» WORK TASK 1: In the code review excerpt about subtraction overflow, which file holds the implementation of check_sub_overflow() that relies on the gcc intrinsics?
» WORK TASK 2: Continue the code review excerpt about subtraction overflow from its last line.

» TEXT PROVIDED:
In either case, to do this checking at the time of subtraction the ideal way
would be to use check_sub_overflow() ... but it again does exactly what
you find to be non-intuitive since the implementation in
tools/include/linux/overflow.h uses the gcc intrinsics that does subtraction
first and then checks if overflow occurred.

It is not clear to me what problem you are aiming to solve here. If the
major concern is that the current logic is not obvious, perhaps it can
be clarified with a comment as below:

  	if (runs_per_allocation++ != 0)
  		return 0;
  
+	/*
+	 * Do not attempt allocation outside valid range. Safeguard
+	 * against any potential wraparound caused by subtraction.

» RECORDED INFORMATION:

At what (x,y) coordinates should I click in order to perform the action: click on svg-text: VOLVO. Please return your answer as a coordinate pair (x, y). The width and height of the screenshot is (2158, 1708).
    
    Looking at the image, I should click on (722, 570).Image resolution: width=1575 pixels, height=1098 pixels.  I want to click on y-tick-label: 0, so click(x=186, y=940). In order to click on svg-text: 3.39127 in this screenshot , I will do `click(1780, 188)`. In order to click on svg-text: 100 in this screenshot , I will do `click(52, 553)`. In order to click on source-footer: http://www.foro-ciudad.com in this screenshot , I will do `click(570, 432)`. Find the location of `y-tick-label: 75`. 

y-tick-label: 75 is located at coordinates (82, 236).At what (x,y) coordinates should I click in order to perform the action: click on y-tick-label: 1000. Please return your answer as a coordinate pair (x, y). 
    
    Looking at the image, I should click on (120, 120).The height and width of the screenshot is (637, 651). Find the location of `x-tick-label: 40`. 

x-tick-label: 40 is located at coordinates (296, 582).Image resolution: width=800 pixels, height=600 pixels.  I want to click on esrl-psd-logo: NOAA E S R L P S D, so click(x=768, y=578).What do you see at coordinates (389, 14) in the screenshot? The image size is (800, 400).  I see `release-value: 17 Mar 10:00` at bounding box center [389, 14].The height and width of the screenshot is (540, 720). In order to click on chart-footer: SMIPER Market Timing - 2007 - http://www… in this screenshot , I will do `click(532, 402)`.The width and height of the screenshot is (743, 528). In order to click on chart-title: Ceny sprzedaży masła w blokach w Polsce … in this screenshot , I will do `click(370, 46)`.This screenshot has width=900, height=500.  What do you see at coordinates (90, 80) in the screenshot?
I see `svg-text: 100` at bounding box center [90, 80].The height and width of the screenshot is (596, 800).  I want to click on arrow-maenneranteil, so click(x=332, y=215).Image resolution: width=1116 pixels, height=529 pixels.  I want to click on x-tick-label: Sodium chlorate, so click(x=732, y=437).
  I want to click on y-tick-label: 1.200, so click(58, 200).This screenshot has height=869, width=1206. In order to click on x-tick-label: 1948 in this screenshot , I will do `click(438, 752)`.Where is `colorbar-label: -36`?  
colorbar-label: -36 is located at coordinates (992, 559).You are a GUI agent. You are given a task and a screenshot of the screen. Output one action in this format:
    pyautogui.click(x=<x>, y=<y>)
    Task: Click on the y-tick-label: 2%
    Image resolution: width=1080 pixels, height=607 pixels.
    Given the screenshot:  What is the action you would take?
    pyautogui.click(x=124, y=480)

» EXPECTED ANSWER 1: tools/include/linux/overflow.h

» EXPECTED ANSWER 2:
+	 */
  	if (allocation < ALLOCATION_MIN || allocation > ALLOCATION_MAX)
  		return END_OF_TESTS;
  
Reinette

[1] https://lwn.net/ml/linux-kernel/CAHk-=whS7FSbBoo1gxe+83twO2JeGNsUKMhAcfWymw9auqBvjg@mail.gmail.com/
[2] https://gcc.gnu.org/onlinedocs/gcc/Integer-Overflow-Builtins.html
Reinette Chatre Sept. 7, 2024, 12:05 a.m. UTC | #4
Hi Ilpo,

On 9/6/24 1:44 AM, Ilpo Järvinen wrote:
> On Thu, 5 Sep 2024, Reinette Chatre wrote:
>> On 9/5/24 4:45 AM, Ilpo Järvinen wrote:
>>> On Wed, 4 Sep 2024, Reinette Chatre wrote:
>>>> On 9/4/24 4:43 AM, Ilpo Järvinen wrote:
>>>>> On Fri, 30 Aug 2024, Reinette Chatre wrote:
>>>>>> On 8/30/24 4:42 AM, Ilpo Järvinen wrote:
>>>>>>> On Thu, 29 Aug 2024, Reinette Chatre wrote:
>>>>>>>
>>>>>>>> The MBA test incrementally throttles memory bandwidth, each time
>>>>>>>> followed by a comparison between the memory bandwidth observed
>>>>>>>> by the performance counters and resctrl respectively.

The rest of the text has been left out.